Tuesday, July 15, 2014

Cinéma Inhabituel for July 16-31

A Guide to the Rare and Unusual on TCM

By Ed Garea

STAR OF THE MONTH -- MAUREEN O’HARA

July 22: At 8:00 pm, the night begins with The Immortal Sergeant, a rather preposterous film from 20th Century Fox in 1943. Henry Fonda is a timid Canadian corporal serving with the British in Libya. He’s taught courage and leadership by his patrol sergeant, Thomas Mitchell. When Mitchell is killed in battle, Fonda takes over and completes the unit’s mission. O’Hara appears as Fonda’s love in flashbacks. Fonda hated the picture; he had enlisted in the Navy when word got back to Darryl Zanuck, who pulled strings to bring Fonda from boot camp in San Diego to the Fox studios, where this classic was awaiting his presence.

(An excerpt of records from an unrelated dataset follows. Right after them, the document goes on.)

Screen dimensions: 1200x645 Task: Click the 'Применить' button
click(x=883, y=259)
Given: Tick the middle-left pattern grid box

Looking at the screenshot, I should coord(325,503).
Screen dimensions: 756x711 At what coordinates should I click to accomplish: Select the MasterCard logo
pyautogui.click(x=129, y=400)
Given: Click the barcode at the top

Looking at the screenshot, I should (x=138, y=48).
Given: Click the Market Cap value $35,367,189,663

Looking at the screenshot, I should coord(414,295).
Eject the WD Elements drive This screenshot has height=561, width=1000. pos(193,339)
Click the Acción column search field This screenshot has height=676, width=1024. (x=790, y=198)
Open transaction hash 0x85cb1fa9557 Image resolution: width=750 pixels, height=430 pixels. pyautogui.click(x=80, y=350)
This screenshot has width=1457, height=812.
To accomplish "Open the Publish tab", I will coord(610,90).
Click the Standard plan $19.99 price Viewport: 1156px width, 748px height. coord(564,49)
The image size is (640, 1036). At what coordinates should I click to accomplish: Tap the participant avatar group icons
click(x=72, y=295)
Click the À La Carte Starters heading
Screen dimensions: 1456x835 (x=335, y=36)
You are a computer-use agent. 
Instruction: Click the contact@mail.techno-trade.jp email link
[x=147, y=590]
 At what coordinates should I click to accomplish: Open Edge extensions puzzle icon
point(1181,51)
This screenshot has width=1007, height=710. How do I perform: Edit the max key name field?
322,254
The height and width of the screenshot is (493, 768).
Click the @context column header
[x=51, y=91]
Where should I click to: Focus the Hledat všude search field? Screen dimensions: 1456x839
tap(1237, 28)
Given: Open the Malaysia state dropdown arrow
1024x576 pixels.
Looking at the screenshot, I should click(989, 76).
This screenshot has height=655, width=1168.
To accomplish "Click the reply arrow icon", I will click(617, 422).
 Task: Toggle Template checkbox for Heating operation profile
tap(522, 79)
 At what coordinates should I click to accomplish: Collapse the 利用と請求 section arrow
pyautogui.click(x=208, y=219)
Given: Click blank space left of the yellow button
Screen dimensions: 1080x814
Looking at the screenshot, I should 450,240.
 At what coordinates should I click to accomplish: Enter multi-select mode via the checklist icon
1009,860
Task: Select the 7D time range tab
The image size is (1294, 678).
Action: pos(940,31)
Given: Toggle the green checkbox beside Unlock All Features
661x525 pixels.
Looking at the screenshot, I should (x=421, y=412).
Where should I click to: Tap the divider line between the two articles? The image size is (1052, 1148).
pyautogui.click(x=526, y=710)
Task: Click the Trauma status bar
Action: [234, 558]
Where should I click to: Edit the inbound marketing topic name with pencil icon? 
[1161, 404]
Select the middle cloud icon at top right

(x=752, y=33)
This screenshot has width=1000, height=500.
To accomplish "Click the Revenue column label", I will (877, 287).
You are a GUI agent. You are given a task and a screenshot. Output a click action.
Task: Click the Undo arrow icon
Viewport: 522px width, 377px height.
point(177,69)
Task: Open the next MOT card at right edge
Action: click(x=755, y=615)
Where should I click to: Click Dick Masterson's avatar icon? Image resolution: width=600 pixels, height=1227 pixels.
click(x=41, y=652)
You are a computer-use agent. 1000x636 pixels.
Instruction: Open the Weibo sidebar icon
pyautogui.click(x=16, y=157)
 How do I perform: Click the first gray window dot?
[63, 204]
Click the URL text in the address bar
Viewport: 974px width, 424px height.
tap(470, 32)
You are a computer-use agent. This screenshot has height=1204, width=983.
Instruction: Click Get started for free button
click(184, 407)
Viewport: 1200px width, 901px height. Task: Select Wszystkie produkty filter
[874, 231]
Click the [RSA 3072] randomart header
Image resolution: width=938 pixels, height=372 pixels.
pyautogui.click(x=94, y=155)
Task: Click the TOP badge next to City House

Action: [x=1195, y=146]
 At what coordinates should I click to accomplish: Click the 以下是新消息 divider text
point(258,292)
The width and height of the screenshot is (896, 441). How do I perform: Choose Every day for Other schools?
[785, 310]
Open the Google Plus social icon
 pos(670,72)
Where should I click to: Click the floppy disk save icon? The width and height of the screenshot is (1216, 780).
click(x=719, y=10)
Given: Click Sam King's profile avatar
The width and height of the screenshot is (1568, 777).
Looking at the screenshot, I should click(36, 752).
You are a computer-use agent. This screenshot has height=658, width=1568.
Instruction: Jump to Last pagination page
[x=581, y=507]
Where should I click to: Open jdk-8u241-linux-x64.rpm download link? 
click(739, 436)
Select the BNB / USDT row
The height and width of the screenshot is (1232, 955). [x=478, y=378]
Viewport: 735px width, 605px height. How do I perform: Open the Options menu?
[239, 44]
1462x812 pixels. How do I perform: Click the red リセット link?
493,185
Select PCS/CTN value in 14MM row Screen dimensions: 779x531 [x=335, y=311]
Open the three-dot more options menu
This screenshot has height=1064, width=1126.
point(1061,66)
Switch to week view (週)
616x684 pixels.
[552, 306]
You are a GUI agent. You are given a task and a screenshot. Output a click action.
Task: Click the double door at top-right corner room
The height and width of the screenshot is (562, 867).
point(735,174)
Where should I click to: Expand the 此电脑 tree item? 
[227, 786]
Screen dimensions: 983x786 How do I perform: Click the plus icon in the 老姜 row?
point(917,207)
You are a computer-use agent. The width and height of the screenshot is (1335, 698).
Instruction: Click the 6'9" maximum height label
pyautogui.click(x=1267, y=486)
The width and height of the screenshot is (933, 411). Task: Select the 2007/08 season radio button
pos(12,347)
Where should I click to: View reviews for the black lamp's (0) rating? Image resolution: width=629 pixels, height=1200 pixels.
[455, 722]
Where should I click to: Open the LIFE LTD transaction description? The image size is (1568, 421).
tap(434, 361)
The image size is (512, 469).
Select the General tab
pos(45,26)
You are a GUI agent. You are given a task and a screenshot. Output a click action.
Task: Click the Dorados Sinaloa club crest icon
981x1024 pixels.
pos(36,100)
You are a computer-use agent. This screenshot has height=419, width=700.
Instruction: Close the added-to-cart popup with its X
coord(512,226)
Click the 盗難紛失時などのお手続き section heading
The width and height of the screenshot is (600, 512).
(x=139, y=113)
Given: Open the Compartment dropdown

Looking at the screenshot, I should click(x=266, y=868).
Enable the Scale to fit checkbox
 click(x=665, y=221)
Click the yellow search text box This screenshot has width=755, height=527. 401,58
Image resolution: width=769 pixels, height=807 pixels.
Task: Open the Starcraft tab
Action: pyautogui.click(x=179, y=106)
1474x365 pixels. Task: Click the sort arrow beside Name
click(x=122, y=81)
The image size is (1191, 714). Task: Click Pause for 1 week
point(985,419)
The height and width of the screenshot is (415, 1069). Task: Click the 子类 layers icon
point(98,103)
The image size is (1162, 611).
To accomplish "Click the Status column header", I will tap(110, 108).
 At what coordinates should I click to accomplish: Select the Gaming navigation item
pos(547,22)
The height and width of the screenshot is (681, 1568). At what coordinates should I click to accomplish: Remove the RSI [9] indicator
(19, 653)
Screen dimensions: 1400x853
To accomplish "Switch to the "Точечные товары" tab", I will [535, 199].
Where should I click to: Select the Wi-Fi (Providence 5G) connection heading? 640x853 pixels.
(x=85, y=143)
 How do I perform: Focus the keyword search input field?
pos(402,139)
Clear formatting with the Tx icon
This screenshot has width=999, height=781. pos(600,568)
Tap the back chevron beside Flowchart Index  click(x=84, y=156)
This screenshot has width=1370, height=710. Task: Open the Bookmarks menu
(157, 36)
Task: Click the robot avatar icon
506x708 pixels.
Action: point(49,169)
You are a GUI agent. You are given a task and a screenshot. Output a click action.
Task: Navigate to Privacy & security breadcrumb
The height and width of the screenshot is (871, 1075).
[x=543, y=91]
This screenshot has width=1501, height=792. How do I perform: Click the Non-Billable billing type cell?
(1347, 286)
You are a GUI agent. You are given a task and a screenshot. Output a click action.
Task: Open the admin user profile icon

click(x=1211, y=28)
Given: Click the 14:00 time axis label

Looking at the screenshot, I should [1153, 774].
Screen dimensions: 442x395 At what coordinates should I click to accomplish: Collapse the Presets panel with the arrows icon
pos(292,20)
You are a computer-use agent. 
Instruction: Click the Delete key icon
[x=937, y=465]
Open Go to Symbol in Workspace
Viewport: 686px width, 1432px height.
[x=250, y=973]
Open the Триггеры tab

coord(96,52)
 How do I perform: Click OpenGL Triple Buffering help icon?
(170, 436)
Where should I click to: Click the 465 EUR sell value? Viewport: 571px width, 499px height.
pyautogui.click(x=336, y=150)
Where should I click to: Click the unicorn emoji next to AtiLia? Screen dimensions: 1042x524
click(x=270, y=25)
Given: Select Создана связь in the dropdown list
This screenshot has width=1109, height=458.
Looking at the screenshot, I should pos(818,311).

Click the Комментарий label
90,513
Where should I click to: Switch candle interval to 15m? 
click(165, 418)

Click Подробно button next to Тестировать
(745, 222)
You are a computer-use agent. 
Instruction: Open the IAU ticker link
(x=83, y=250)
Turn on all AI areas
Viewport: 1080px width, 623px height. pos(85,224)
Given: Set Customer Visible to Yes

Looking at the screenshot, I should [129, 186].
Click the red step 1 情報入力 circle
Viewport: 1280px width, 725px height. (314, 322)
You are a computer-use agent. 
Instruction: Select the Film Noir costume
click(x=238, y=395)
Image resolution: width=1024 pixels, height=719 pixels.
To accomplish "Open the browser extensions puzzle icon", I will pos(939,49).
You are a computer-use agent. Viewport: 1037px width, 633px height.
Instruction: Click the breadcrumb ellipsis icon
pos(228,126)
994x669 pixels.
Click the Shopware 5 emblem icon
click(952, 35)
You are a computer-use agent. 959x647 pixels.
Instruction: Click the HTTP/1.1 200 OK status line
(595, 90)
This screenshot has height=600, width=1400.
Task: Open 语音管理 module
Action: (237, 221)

At 9:45 pm, another forgettable film airs: Buffalo Bill, starring Joel McCrea in the title role and O’Hara as his wife. Just as Fonda despised The Immortal Sergeant, O’Hara hated Buffalo Bill. And she wasn’t alone - its director, William Wellman, and writer, Gene Fowler, also hated it with a passion. Fowler believed William Frederick “Buffalo Bill” Cody to be the biggest fraud that ever lived, and he and Wellman set about to write a screenplay that exposed him as a fraud. But one evening, as Wellman recalled, Fowler phoned to tell the director that they can’t simply cut down a man that was a hero to so many children. So, when the fact becomes legend, print the legend, as John Ford would point out years later in The Man Who Shot Liberty Valance. Both Fowler and Wellman held their stomachs in check and completed this laudatory biopic of a man who was certainly one of the biggest legends of the Old West. Wellman had no choice but to make the film; it was part of his deal with Darryl Zanuck. In return for allowing Wellman to make The Ox Bow Incident, a film for which Zanuck had no use, Wellman was to direct Buffalo Bill. Years afterward, Wellman would knock the film to anyone that asked. In the episode of The Men Who Made the Movies devoted to him, Wellman, spoke about how the scene at the end that has a crippled boy stands up and says “God bless you, Buffalo Bill,” had made him want to vomit. He would also mention how the film was a complete waste of one of the most talented casts he ever assembled: McCrea, O’Hara, Thomas Mitchell, and Linda Darnell. Speaking of Darnell, she plays a young Indian woman who teaches in a frontier school. Watch for her lines about racism, pretty bold for the day. The film was a box office bonanza; The Ox Bow Incident, on the other hand, was quietly released and allowed to whither and die. Today, it’s considered a classic while Buffalo Bill is largely forgotten.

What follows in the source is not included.